Following exposure to an apoptotic death–promoting stimulus, a tightly regulated cascade becomes activated executing the death of the cell. Caspase activation results in cell death by destroying molecules required for cell survival and activating others mediating the suicide program. Caspase 1 and caspase 3 are the 2 caspase family members for which most information has been generated. Caspase 1, the founding member of the caspase family, is responsible for cleavage of pro-IL-1β to the mature and active form of the cytokine.11 Evidence indicates that following caspase 1 activation, binding of mature IL-1β to its type 1 receptor plays an important role mediating neuronal cell death.12 Since caspase 1 is required in mice (and likely also in humans) to process pro-IL-1β, detection of mature IL-1β indicates activation of caspase 1.13 We have used detection of mature IL-1β as a sensitive and specific method to ascertain caspase 1 activation. Caspase 3, another important mediator of apoptosis, seems to be the end-pathway effector for most apoptotic pathways. Caspase 3 activates the DNase responsible for the cleavage of DNA into the classic DNA fragments detected on agarose gels and by TUNEL staining.14 Caspase 1 and caspase 3 activation have been demonstrated in a variety of neurologic diseases.1-6,15
Central nervous system degeneration may be broadly classified as acute or chronic. In acute neurologic diseases (ie, stroke and traumatic brain and spinal cord injury), the greatest magnitude of cell death occurs shortly following the insult (Figure 1). However, cell death is detected for up to 3 weeks following the initial insult. In chronic neurologic diseases (eg, amyotrophic lateral sclerosis [ALS], Huntington disease [HD], and Alzheimer disease), the presence of the apoptotic stimulus is constant, and therefore cell death occurs over a period of years. Interestingly, caspase-mediated pathways are shared as part of the pathogenic progression in acute and chronic neurodegeneration.
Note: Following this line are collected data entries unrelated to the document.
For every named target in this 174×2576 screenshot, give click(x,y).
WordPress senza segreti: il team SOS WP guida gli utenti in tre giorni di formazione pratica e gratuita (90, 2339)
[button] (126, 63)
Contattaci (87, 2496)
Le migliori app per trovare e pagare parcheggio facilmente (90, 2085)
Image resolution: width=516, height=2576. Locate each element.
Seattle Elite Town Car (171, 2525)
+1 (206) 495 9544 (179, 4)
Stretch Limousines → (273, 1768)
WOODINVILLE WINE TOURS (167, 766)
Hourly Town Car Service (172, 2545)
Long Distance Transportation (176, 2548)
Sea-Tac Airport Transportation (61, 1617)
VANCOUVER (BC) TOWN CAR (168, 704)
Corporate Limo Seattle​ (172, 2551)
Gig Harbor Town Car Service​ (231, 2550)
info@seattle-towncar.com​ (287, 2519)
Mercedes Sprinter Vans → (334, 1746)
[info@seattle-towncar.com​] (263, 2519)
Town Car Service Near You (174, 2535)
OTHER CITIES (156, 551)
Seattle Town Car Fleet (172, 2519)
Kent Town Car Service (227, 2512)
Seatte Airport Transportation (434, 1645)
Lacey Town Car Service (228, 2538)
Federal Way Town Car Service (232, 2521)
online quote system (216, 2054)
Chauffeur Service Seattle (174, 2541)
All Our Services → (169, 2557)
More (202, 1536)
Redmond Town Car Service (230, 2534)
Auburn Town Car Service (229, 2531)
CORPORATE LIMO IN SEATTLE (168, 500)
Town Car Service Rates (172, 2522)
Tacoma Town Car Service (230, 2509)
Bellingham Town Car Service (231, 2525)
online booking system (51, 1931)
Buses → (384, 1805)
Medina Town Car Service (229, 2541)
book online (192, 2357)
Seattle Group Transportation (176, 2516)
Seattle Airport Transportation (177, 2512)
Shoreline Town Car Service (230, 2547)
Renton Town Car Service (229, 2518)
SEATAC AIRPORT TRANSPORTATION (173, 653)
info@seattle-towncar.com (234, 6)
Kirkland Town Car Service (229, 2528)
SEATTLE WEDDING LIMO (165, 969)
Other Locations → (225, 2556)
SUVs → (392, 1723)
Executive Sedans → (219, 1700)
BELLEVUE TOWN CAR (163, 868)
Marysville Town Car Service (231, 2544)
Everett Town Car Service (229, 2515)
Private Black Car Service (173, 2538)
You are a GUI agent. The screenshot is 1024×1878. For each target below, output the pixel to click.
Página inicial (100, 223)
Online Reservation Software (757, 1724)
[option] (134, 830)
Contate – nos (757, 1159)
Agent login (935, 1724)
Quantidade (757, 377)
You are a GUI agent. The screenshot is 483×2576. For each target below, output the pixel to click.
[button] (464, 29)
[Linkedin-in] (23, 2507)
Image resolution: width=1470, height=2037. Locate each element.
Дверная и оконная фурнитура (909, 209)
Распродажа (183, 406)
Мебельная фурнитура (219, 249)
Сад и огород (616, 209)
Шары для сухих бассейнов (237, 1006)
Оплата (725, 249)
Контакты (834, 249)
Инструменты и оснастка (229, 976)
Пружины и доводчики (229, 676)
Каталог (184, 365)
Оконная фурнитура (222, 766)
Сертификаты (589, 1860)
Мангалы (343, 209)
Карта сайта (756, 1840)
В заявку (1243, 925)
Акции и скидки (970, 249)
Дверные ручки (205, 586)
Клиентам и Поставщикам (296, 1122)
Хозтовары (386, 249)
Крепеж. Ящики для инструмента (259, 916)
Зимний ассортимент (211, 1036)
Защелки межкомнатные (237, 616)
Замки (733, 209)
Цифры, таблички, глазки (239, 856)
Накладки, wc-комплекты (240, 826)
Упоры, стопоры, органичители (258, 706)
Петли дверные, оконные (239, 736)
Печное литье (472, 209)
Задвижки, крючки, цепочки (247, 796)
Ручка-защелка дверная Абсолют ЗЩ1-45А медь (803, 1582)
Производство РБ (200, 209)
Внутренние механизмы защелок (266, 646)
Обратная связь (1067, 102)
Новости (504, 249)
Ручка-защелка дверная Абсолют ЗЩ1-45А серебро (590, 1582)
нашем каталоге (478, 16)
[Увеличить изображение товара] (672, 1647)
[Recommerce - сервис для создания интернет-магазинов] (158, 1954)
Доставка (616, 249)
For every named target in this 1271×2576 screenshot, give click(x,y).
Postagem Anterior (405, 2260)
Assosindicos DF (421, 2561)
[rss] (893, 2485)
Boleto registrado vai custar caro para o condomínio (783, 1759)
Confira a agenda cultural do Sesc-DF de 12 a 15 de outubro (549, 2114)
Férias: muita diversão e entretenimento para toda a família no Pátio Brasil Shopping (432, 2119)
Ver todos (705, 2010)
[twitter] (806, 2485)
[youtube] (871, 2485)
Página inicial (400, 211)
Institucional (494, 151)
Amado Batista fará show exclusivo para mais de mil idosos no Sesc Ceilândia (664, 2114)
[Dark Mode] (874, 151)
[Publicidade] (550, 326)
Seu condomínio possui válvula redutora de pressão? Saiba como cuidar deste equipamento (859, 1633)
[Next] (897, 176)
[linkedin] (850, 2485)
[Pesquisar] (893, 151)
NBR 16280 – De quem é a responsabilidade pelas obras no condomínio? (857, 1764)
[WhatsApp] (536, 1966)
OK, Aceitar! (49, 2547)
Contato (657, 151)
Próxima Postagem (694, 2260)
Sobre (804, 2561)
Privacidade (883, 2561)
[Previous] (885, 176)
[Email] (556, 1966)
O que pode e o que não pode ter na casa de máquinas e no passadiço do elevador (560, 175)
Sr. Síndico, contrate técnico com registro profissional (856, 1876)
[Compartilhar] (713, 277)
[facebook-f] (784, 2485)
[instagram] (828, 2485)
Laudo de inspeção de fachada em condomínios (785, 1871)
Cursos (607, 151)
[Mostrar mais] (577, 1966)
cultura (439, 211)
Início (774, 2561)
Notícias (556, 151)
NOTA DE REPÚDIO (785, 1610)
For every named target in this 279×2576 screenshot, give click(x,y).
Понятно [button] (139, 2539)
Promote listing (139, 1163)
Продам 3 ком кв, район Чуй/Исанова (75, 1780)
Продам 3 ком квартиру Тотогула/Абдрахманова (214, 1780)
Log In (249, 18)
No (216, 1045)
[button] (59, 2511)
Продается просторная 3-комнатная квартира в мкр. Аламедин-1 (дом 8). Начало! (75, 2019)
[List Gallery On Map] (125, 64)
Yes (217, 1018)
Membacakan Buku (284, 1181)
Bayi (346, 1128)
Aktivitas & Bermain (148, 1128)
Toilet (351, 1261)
Of the acute CNS disorders featuring apoptotic cell death, cerebral ischemia is the most thoroughly studied and best understood. Other diseases in the acute cell death category include traumatic brain injury and spinal cord injury. I will use ischemia as the prototype disease in the acute category; however, similar pathways to play a role in the other acute cell death diseases as well. Following ischemia, both necrotic and apoptotic cell death are detected. Necrotic death occurs at the core of the infarct area where the insult is most severe. However, in the ischemic penumbra, where the ischemic insult is not as severe, apoptotic mechanisms are triggered and TUNEL-positive cells are clearly identified.16 The speed of detecting apoptotic bodies bears direct correlation to the magnitude of the ischemic insult. Following 2 hours of focal ischemia, apoptotic cells are detected within 6 hours.4 On the other hand, following 30 minutes of transient global ischemia, apoptotic cells are not detected for 24 hours and are detected up to 2 weeks following the insult.17,18 This extended time frame of apoptotic cell death occurs not only in ischemia but also in CNS trauma.18 These results provide very important evidence demonstrating that the activation of cell death pathways is not an all-or-none phenomenon, but rather a graded process where the magnitude of the activation of the apoptotic pathways is directly proportional to the magnitude of the effector death cascade. Initial activation of caspase pathways is not an irreversible process, and it does not always lead to cell death. Therefore, if intervention occurs early enough, cell death can be aborted, thus rescuing neuronal populations and improving neurologic outcome.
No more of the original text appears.